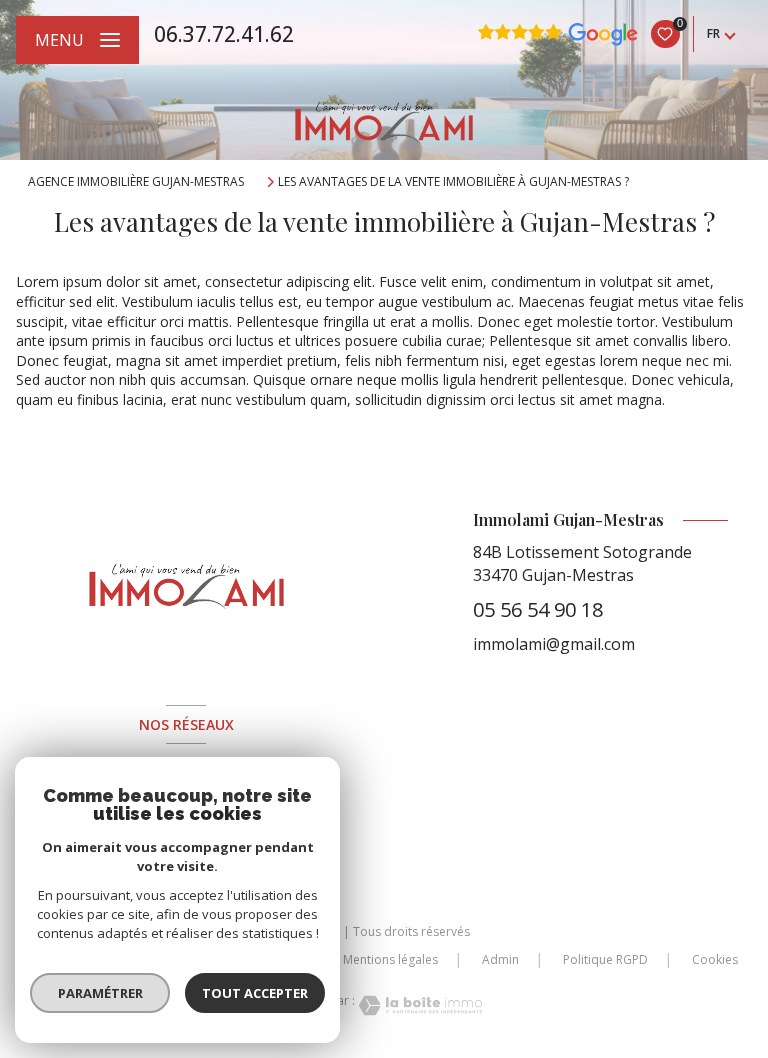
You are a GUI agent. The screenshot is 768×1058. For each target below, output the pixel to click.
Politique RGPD (605, 959)
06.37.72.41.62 (224, 34)
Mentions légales (390, 959)
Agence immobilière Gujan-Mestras (136, 181)
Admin (500, 959)
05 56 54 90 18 (538, 609)
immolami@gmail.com (554, 644)
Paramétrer (100, 993)
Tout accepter (255, 993)
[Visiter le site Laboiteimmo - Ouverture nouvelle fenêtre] (419, 1005)
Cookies (715, 960)
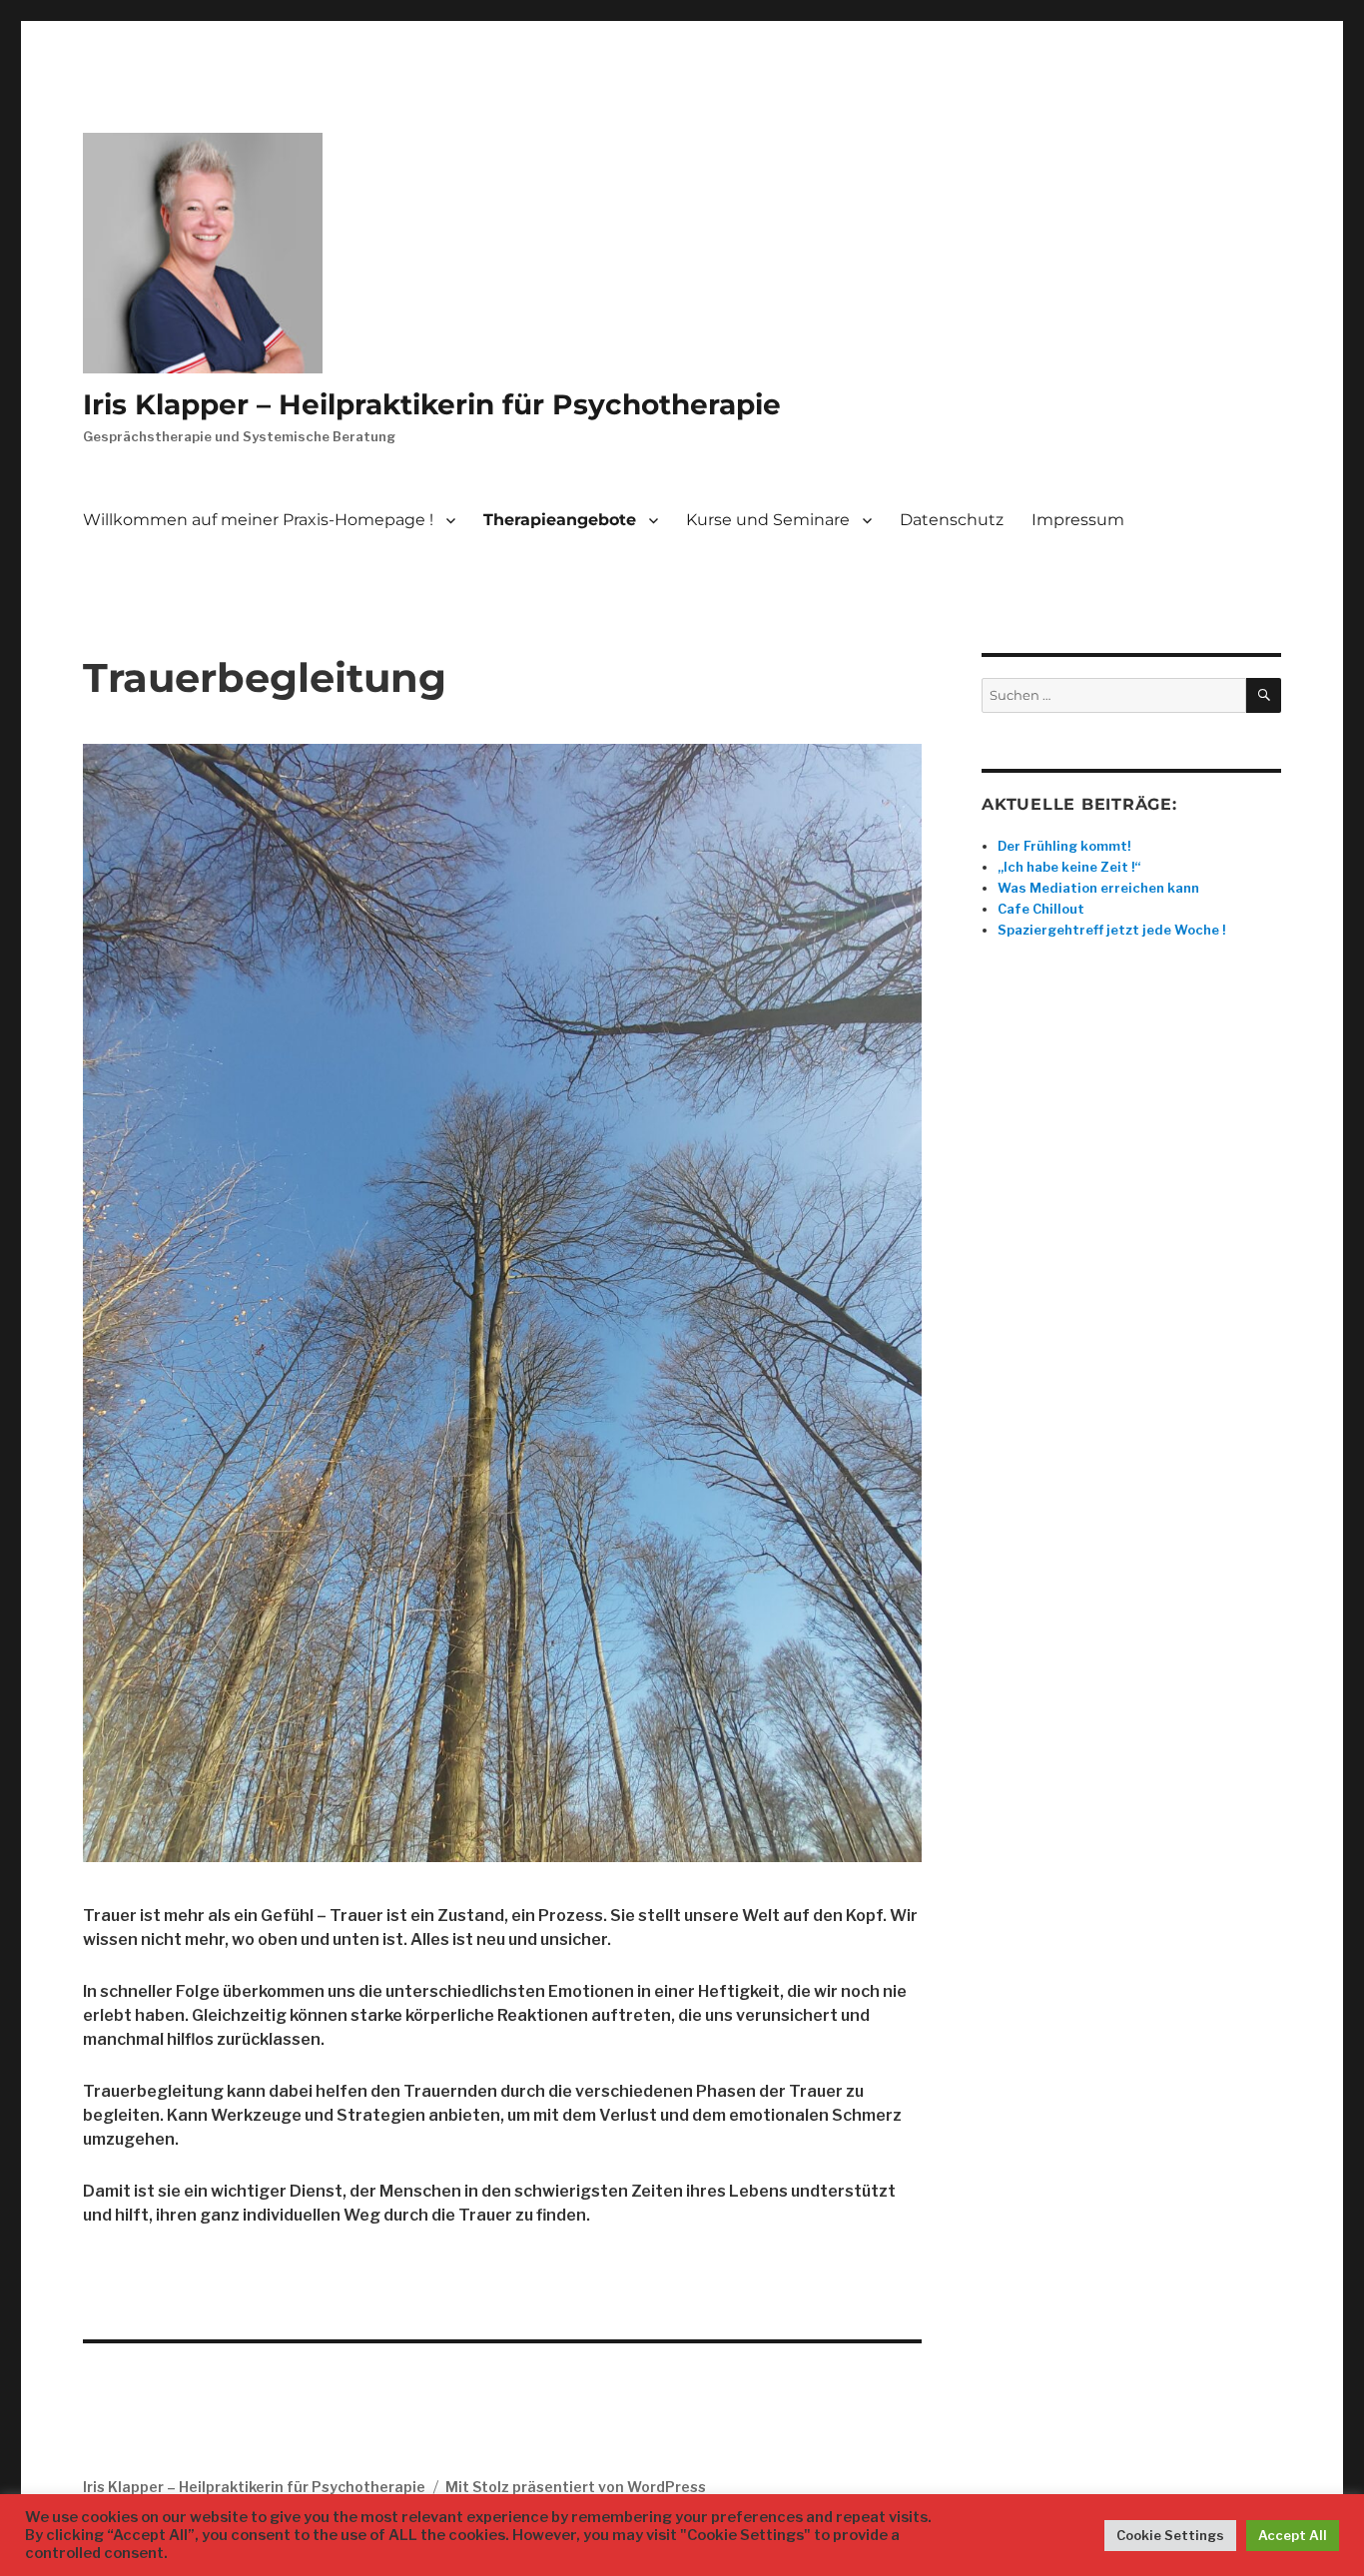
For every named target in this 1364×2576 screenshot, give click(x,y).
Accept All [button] (1292, 2535)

** WHAT TO WORK ON **
The lines from the one containing "Politique RGPD (605, 959)" through the last line above are to be repeated exactly, and only those. Any pictures must be left out.

** EXERCISE RESPONSE **
Politique RGPD (605, 959)
06.37.72.41.62 (224, 34)
Mentions légales (390, 959)
Agence immobilière Gujan-Mestras (136, 181)
Admin (500, 959)
05 56 54 90 18 (538, 609)
immolami@gmail.com (554, 644)
Paramétrer (100, 993)
Tout accepter (255, 993)
[Visiter le site Laboiteimmo - Ouverture nouvelle fenêtre] (419, 1005)
Cookies (715, 960)
For every named target in this 1364×2576 screenshot, give click(x,y).
Accept All [button] (1292, 2535)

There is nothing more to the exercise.